Records shown:
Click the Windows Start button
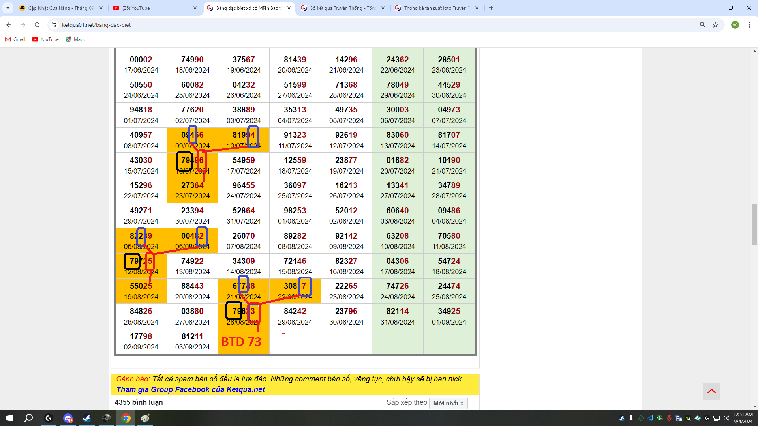 [x=9, y=418]
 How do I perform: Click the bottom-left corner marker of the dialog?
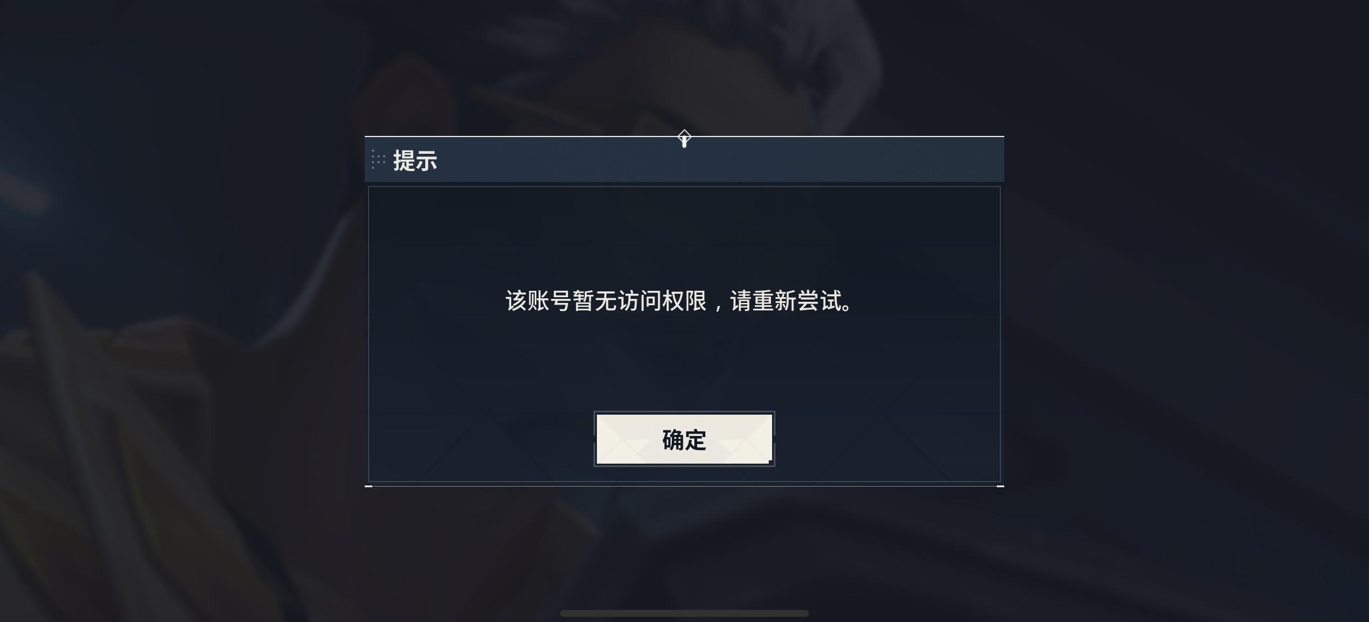pos(369,486)
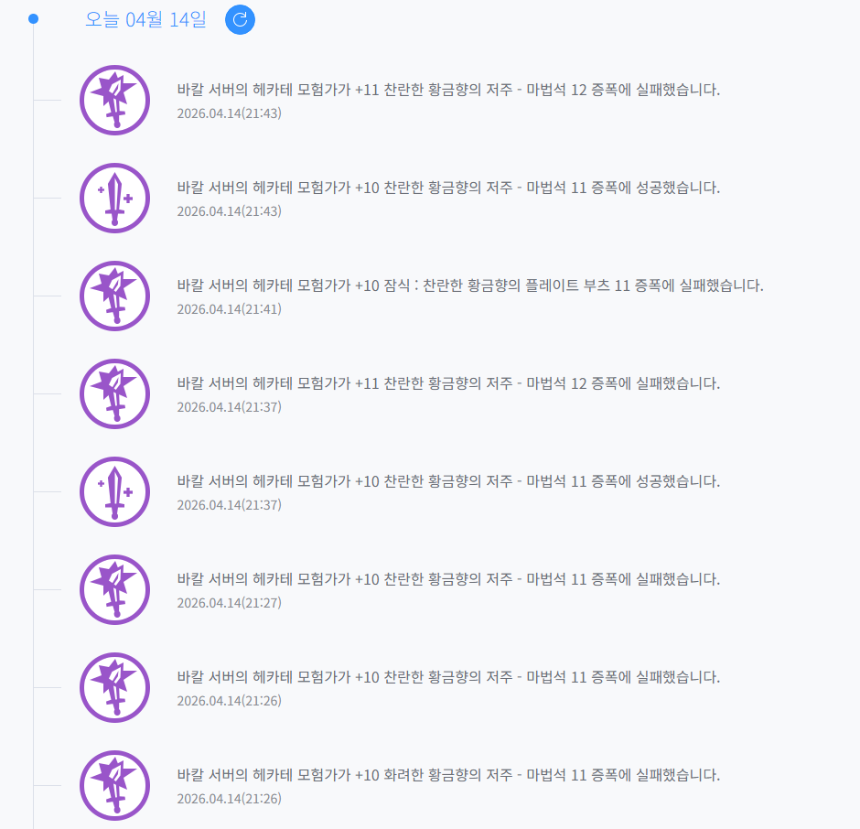Click the blue timeline dot at the top
860x829 pixels.
(x=33, y=19)
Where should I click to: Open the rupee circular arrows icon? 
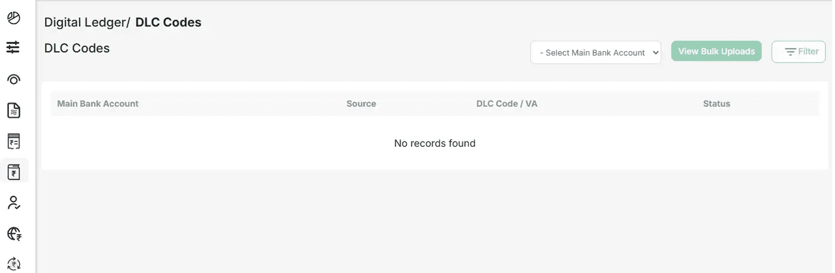[x=14, y=264]
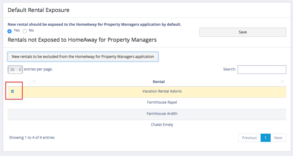This screenshot has height=156, width=293.
Task: Click New rentals to be excluded button
Action: point(83,57)
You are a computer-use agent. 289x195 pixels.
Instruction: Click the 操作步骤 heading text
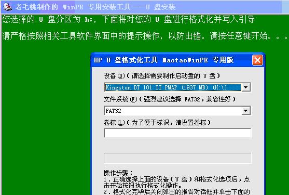118,173
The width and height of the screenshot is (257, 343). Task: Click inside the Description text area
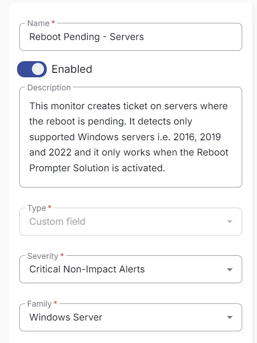131,137
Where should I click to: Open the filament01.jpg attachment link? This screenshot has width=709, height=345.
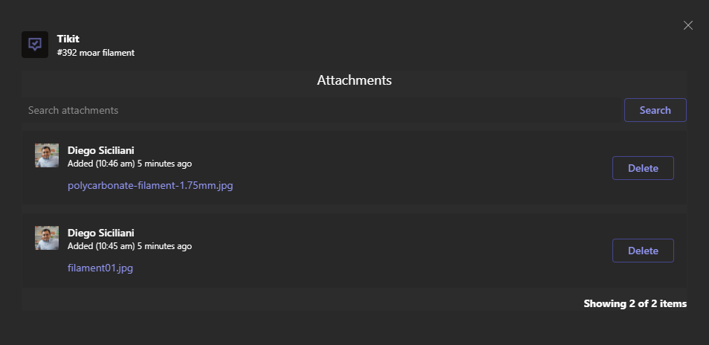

What you have to do:
Copy out again the stretch of rows from the line containing "Where should I click to: Open the rupee" through the end of the rows, leaving the pictures out.

Written solution:
Where should I click to: Open the rupee circular arrows icon? 
[x=14, y=264]
This screenshot has height=156, width=293.
Task: Click New rentals to be excluded button
Action: point(83,57)
You are a computer-use agent. 289x195 pixels.
Instruction: Click the 操作步骤 heading text
118,173
The width and height of the screenshot is (257, 343). Task: Click inside the Description text area
131,137
Where should I click to: Open the filament01.jpg attachment link? This screenshot has width=709, height=345.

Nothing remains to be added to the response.